Een vriend, dichter[1] – heb ik er wel andere, zijn al mijn vrienden op de ene of andere wijze geen poëten, of ze nu gedichten schrijven of niet? - liet me zijn dichtbundel ‘Gedicht met zicht op zee’. Ik haal er een merkwaardig gedicht uit dat ik, blog-verplicht, overnemen moet de versregels gescheiden door een /
Zelfs al koester ik alleen maar / je herinnering, je zilveren juweel / en enkele hartverwarmende zinnen / toch is dat genoeg voor mij / om je voor altijd / grenzeloos / te beminnen.

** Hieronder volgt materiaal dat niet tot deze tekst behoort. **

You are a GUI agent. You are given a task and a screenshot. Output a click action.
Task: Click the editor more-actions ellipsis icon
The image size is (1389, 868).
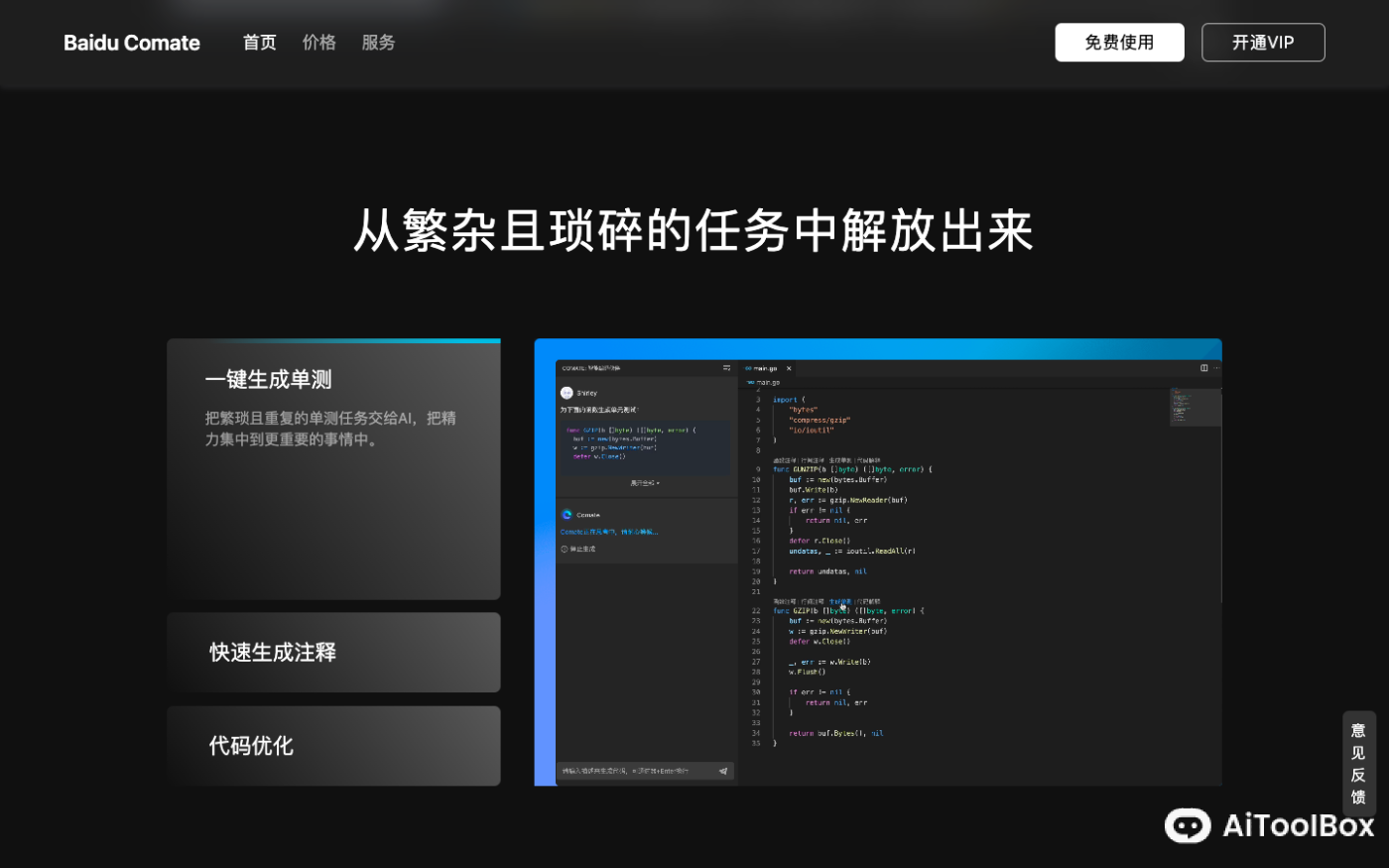pyautogui.click(x=1216, y=368)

Het is wel geen haiku, geen gedicht om in graffiti neer te zetten op een of andere witte muur, maar het is een gedicht naar binnen gericht, een gedicht dat zich sluit, een zilveren cirkelgedicht, het begint waar het eindigt en het eindigt waar het begint. Amper 28 woorden maar tot een roman uit te werken door de lezer, die weet waarover het gaat, die dezelfde gevoelens heeft gekend, gevoelens die hem terugbrengen naar bepaalde gebeurtenissen in zijn leven die richtinggevend hadden kunnen zijn maar afgebroken werden en hij hierdoor uitgekomen is in een ander ‘zijn’ op een andere plaats; met wat overbleef, herinneringen die je enkel nog koesteren kunt, al hoopt je nog, al weet je dat er nog klank in zit, nog voldoende poeder om op een gezegende dag te ontploffen en je dan toch nog uitkomen zult waar je droomde uit te komen.
Kom tot mij jij allen die van de aarde zijn en van het beminnen en zie hoe ik me wentel en keer om aan te vullen met poëzie al het duurbare dat me in mijn leven ontglipte.

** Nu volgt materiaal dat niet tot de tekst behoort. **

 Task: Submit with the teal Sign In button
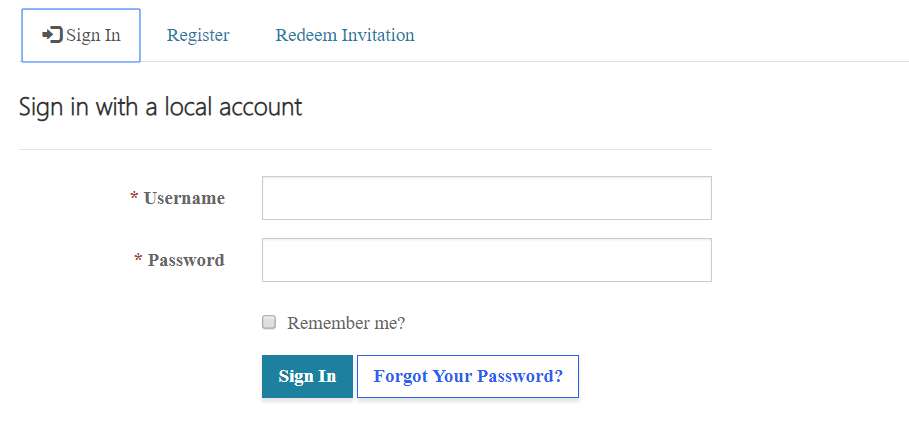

En de lezer van het gedicht die zich vragen stelt en in gedachten zelf het verhaal schrijft waarvan hij amper enkele elementen uit het kader ervan, onder ogen kreeg. Voldoende echter om even de ogen te sluiten en neer te liggen op het bed van wat zijn leven is geweest, hoe het verliep en wat er eigenlijk allemaal is nodig geweest opdat hij zich nu bevinden zou waar hij zich bevindt en in de omstandigheden waarin hij zich bevindt.
Het is maar een gedicht van luttele woorden, doodgewone woorden, echter zo samen gebracht en zo geschikt opdat er deze woorden van mij zouden uit voortvloeien. Een woord anders gekleurd of op een andere plaats neergezet en ik zou het gedicht niet opgemerkt hebben zoals ik het nu meen opgemerkt te hebben.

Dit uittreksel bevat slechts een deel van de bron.